> [Dataset entries]
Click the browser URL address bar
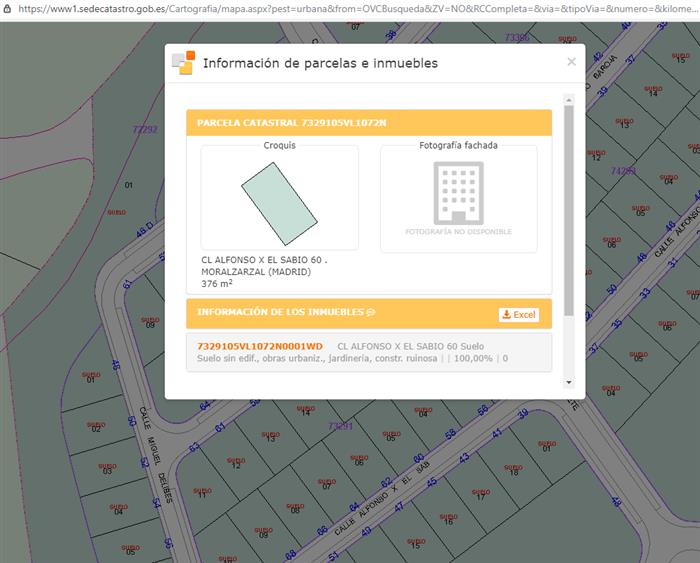This screenshot has height=563, width=700. click(350, 8)
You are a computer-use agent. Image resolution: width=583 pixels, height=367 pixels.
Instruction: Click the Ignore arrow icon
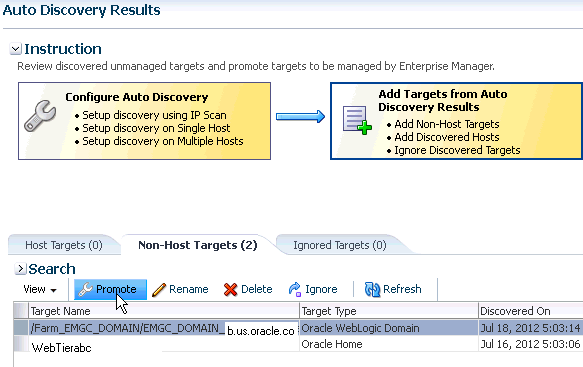click(295, 289)
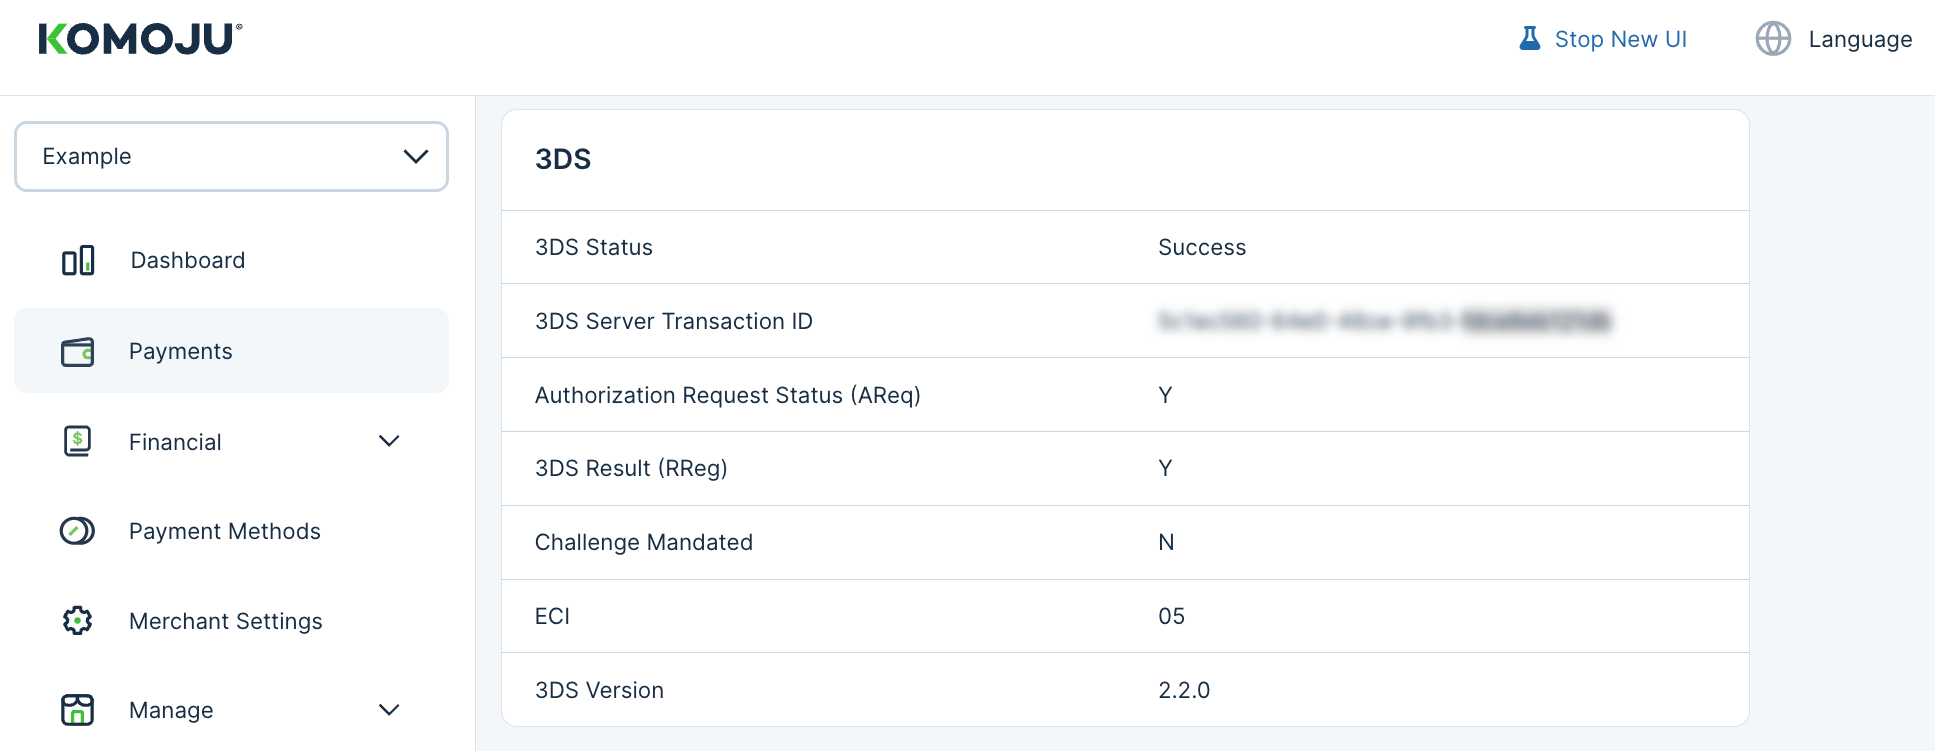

> [EXERCISE BRIEF]
Without the pictures, print the records in full, exactly as they appear.

> [ANSWER FOR THE TASK]
Click the browser URL address bar
This screenshot has height=563, width=700. click(350, 8)
You are a computer-use agent. Image resolution: width=583 pixels, height=367 pixels.
Instruction: Click the Ignore arrow icon
click(295, 289)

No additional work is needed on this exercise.